Yong Hui Nies ¹ Wei Ling Lim ² NORWAHIDAH ABDUL KARIM ³ Mohamad Fairuz Yahaya ¹ Seong Lin Teoh ^1*

• ¹ Department of Anatomy, Faculty of medicine, Universiti Kebangsaan Malaysia, Cheras, Malaysia
• ² Department of Biological Sciences, School of Medical and Life Sciences, Sunway University, Bandar Sunway, Kuala Lumpur, Malaysia
• ³ Department of Biochemistry, Faculty of medicine, Universiti Kebangsaan Malaysia, Cheras, Malaysia

Parkinson's disease (PD) is a common neurodegenerative disorder primarily affecting motor function due to progressive loss of dopaminergic neurons in the substantia nigra. Current therapies offer symptomatic relief but fail to halt disease progression, highlighting the need for novel therapeutic strategies. This study explores the neuroprotective potential of exogenous human metallothionein 2 (hMT2) peptide in a rotenone-induced PD zebrafish model.
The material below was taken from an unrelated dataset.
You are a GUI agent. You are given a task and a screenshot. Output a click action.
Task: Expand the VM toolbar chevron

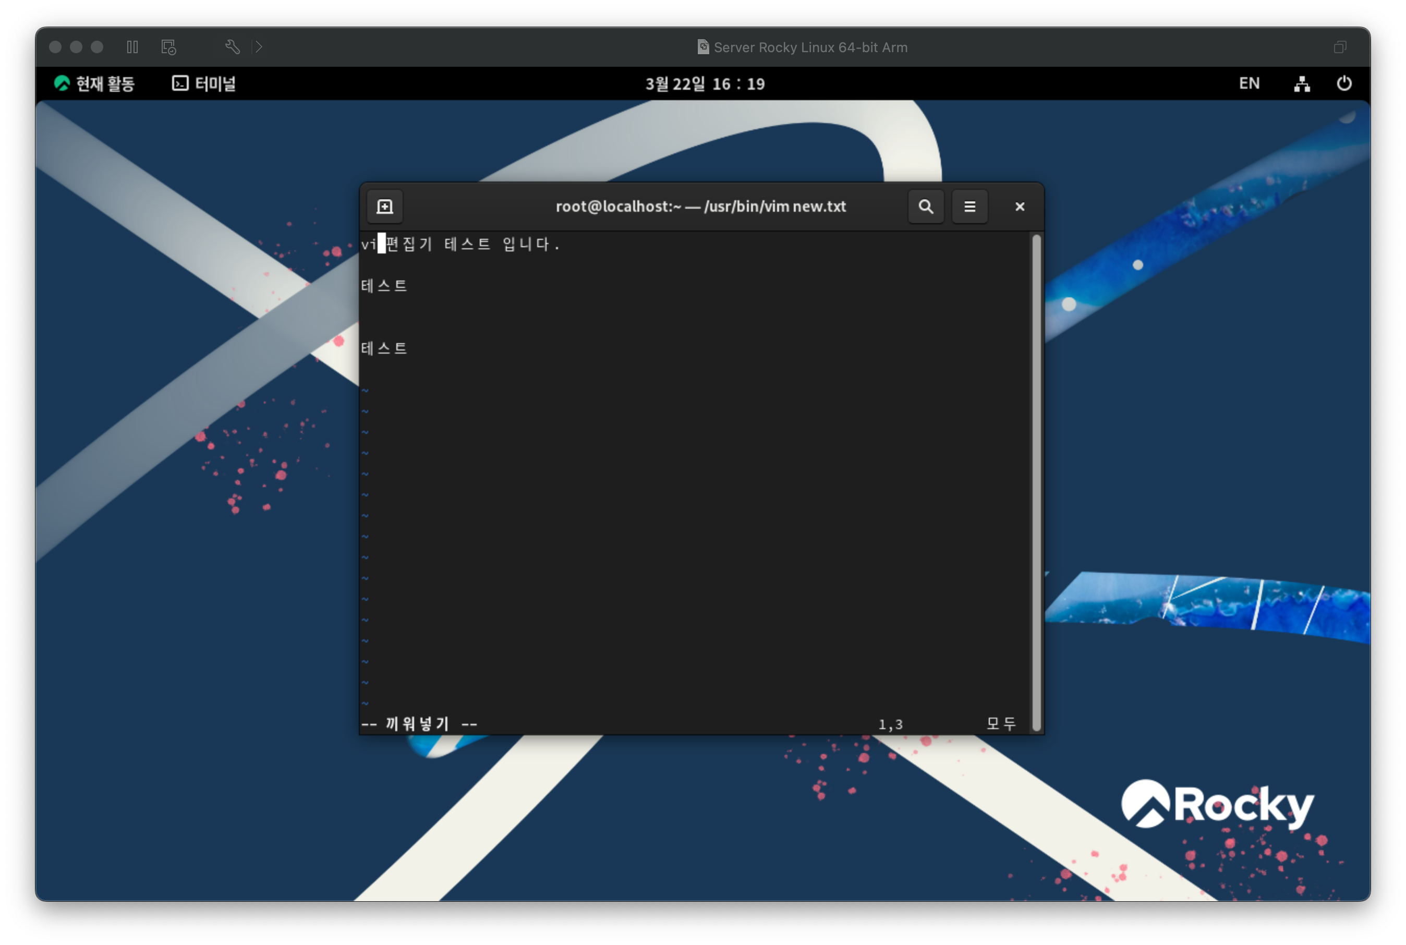tap(259, 47)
Adult zebrafish were divided into four groups: control, rotenone-treated, hMT2 pre-treatment, and hMT2 co-treatment. PD model was established by exposing zebrafish to 5 µg/L rotenone water for 28 days. hMT2 (0.2 μg) was administered intracranially either one day before or seven days after rotenone exposure. The novel tank test demonstrated that rotenone exposure significantly impaired locomotor activity (p < 0.05) and increased anxiety-like behavior (p < 0.001). Additionally, PD model zebrafish exhibited reduced dopamine levels, decreased dopaminergic neuron population, elevated oxidative stress, heightened inflammatory response and mitochondrial dysfunction. Treatment with hMT2, especially in the co-treatment group, ameliorated these deficits by restoring locomotor activity, dopamine levels, and dopaminergic neuron counts while reducing oxidative stress and inflammation, and improving mitochondrial function. These results suggest that hMT2 holds promise as a therapeutic agent for PD.